Wednesday 2 December 2009

British Finance team storms out of EU banking negotiations

Apparently our esteemed finance team had a hissy fit and walked out of the negotiations on financial supervision (by the EU and their new Napoleon) because the French are delighting in emasculating our City.

Funny that these incompetents didn't see this coming, isn't it? What did they expect?

OpenEurope reports:
UK "storms out" out of negotiations over new EU financial regulator;
Sarkozy: For the first time a French Commissioner is in charge of the City of London

EU Finance Ministers will today discuss the formation of a new EU-wide system of financial supervision, including the creation of three new EU authorities with the mandate to overrule national regulators on issues such as shortselling and the recapitalisation of banks. The authorities would also have the power to supervise and intervene in individual firms - moves which the UK is said to resist.

The UK stalled negotiations in October on the three new authorities as Alistair Darling wanted the EU to clarify exactly what powers the new authorities would have if a member state failed to implement decisions taken by the bodies. The UK also wanted all decisions taken by unanimity, Euractiv reports. However, the site reports that EU diplomats believe that Britain is isolated and that the remaining 26 member states will give the new authorities their full support. "Mainly ministers will be asking what kind of majorities will be needed in the new supervisory bodies," one EU diplomat is quoted saying.

Comments made yesterday by Nicolas Sarkozy have added to fears that the proposed architecture, in combination with the appointment of French protectionist Michel Barnier as the next Internal Market Commissioner, will damage the City of London. Sarkozy said yesterday: "Do you know what it means for me to see for the first time in 50 years a French European commissioner in charge of the internal market, including financial services, including the City [of London]? I want the world to see the victory of the European model, which has nothing to do with the excesses of financial capitalism".

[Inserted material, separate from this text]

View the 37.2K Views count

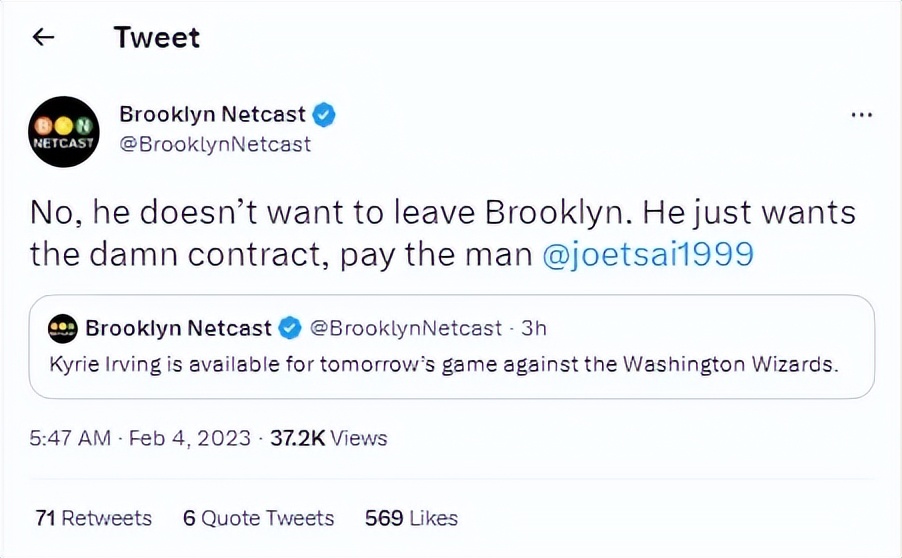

Dutch daily NRC reports that "the British are so angry about Sarkozy's triumphalism that they are blocking negotiations on EU banking supervision...The atmosphere has been so poisoned that the British, who think that supervision damages their City, have stormed out of the negotiations, according to an eye witness".

Writing in the Times, Alistair Darling argues, "We must resist measures, however superficially alluring, that could undermine the effective functioning of our cherished single market. National supervisors, such as the FSA, must remain responsible for supervising individual companies. Making companies directly accountable to more than one authority is a recipe for confusion."

In a debate in the House of Commons last night, Shadow Treasury Minister Mark Hoban criticised the Government for not being more active in the formulation and scrutiny of the new proposals. He said: "I'm not optimistic of the Government's chances in insisting on its red lines because I think the Government has repeatedly left debating these matters until too late in the process."



Anonymous said...

If our political elite wish to retain control over the city, then storming out of the EU is the only option. We're through with token gestures such as these. And if the Tories want the city preserved, they know what to do - repeal the European Communities Act 1972 especially the treacherous and unpatriotic Section 2(4).

Anonymous said...

Prole, Vince Cable admitted on the Daily Politics yesterday that Cameron need not be bound by the deeds of this parliament - he can repeal Lisbon as if it never happened.

We know that.

Cameron won't do it, though. His head is firmly buried in the sand.

Still, the Tories are wedded to the City, so I expect they'll have some tricks up their sleeves.

The Pub Consultancy Service said...

Not negotiating earlier enough or ignoring the detail until later is something the Brits are good at, 'alright on the night' is the expression. It happened in my Industry with the new Licensing Act. Our negotiators took a decision not to talk cost or a change to LA control, so as not to hold up the process and we got shafted on both.

Lets get out whilst we still have our 'shirts'.